__DOCUMENT TEXT__:
--- START ---

Association between airflow limitation and prognosis in patients with chronic pulmonary aspergillosis

Myoung Kyu Lee 1, Sae Byol Kim 1, Ji-Ho Lee 1, Seok Jeong Lee 1, Sang-Ha Kim 1, Won-Yeon Lee 1, Suk Joong Yong 1, Jong-Han Lee 2, Beomsu Shin 1,
PMCID: PMC7947530  PMID: 33717541

Abstract

Background

Previous studies have shown that reduced levels of lung function, characterized by forced expiratory volume in 1 second (FEV1), are associated with higher respiratory events and mortality in general population and some chronic lung diseases. Chronic pulmonary aspergillosis (CPA) is a destructive, fatal lung disease caused by Aspergillus infection in non-immunocompromised patients with suboptimal pulmonary function. However, there is limited information on the status and features of CPA according to FEV1.

Methods

We performed a retrospective observational study to investigate the FEV1 and airflow limitation in patients with CPA between March 2017 and February 2019 at a tertiary hospital in South Korea.

Results

Of the 144 CPA patients, 104 underwent spirometry, demonstrating median forced vital capacity (FVC) and FEV1 of 2.35 L (68%) and 1.43 L (62%), respectively. Among them, 56 patients had airflow limitation on PFT, with median FVC, and FEV1 of 2.47 L (73%) and 1.11 L (47%), respectively. Low body mass index (BMI) (20.1 vs. 22.1 kg/m2; P=0.011), breathlessness (60% vs. 20%; P=0.002), and bilateral pulmonary lesions (33.3% vs. 4%; P=0.006) were more common in patients with moderate to very severe airflow limitation than in those with normal to mild airflow limitation.

Conclusions

Moderate to very severe airflow limitation was observed in 43.3% of patients with CPA. Additionally, low BMI, breathlessness, and bilateral pulmonary lesions contributing to poor prognosis were more common in patients with moderate to very severe airflow limitation than in those with normal to mild airflow limitation. Our findings suggest that airflow limitation can be associated with the prognosis of CPA. Further investigations are needed to demonstrate the clinical significance of this association.

--- END ---

__INFORMATION SUPPLIED__:
--- START ---

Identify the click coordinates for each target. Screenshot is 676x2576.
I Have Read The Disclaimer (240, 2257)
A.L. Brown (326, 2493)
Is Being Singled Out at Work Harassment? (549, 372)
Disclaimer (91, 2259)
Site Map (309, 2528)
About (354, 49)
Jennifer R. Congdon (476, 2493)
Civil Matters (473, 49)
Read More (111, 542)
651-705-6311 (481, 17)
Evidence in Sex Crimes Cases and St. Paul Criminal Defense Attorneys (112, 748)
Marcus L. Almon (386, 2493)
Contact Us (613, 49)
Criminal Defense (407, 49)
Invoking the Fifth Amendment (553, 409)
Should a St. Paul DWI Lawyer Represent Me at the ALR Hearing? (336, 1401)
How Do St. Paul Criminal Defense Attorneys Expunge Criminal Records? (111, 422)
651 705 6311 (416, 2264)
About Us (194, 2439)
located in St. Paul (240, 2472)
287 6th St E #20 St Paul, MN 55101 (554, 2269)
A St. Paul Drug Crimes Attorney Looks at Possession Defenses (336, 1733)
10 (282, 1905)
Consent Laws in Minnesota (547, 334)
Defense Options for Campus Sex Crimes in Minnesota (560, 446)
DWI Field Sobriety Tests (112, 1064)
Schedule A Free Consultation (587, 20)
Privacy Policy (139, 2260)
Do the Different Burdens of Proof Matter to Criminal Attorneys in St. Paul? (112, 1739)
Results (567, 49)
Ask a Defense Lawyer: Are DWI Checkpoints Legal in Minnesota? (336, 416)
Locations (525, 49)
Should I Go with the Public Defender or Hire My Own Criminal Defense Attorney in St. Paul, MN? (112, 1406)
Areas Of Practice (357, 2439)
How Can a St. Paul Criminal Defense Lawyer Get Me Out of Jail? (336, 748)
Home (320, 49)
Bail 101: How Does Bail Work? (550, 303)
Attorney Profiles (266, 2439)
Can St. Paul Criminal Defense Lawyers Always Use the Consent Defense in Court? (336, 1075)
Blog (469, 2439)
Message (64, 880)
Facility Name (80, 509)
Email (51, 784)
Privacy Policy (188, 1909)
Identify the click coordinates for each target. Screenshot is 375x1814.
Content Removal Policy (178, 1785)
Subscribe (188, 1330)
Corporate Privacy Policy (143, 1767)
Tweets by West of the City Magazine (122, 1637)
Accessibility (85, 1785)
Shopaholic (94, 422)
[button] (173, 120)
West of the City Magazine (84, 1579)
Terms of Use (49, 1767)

--- END ---

__WORK REQUEST 1__:
Translate into Spanish this sentence from the abstract on airflow limitation in chronic pulmonary aspergillosis: "Moderate to very severe airflow limitation was observed in 43.3% of patients with CPA."
__WORK REQUEST 2__:
Pick up the study text on airflow limitation in chronic pulmonary aspergillosis after its final sentence, and carry on writing it.

__EXPECTED ANSWER 1__:
Se observó una limitación del flujo aéreo de moderada a muy grave en el 43,3 % de los pacientes con APC.

__EXPECTED ANSWER 2__:
Keywords: Pulmonary aspergillosis, spirometry, pulmonary disease, chronic obstructive, prognosis

Introduction

Chronic pulmonary aspergillosis (CPA) is a progressively destructive pulmonary disease (1). CPA is usually seen in immunocompetent patients with underlying structural lung diseases, such as a tuberculous destroyed lung, emphysema, or bronchiectasis caused by Aspergillus infection (1). Treatment of CPA is difficult. Although some patients may consider surgical treatment, surgery is usually avoided due to reduced lung function and extensiveness of disease burden (2). Accordingly, antifungal therapy is considered the main treatment for disease control (3). However, anti-CPA chemotherapy response is often slow and disease progression is common in patients who discontinue pharmacotherapy (1,4). Thus, outcomes are generally poor because of insufficient defense mechanisms in patients as well as the aforementioned limitations in treatment (5). It has been shown that the mortality rate in patients with CPA can range from 50% to 80% over 5 years (6-9).

In connection with the prognosis of CPA, previous studies have been focused on host factors associated with high mortality risk. The following several factors have been identified: low body mass index (BMI), high Charlson index score, and previous history of systemic corticosteroids or pulmonary non-tuberculous mycobacterial disease (PNTM) (9-11).

Spirometry measures respiratory functions and is used in a well-established predictor of mortality in general population (12,13). Among parameters, forced expiratory volume in 1 second (FEV1) is an independent predictor of respiratory outcomes such as respiratory hospitalization and mortality in some chronic lung diseases (14,15). However, there are few studies about clinical characteristics of CPA patients concentrated on FEV1 and airflow limitation (16). Therefore, we aimed to investigate the status and features of airflow limitation and severity of airflow limitation in patients with CPA. We present the following article in accordance with the STROBE guidelines checklist (available at http://dx.doi.org/10.21037/jtd-20-1815).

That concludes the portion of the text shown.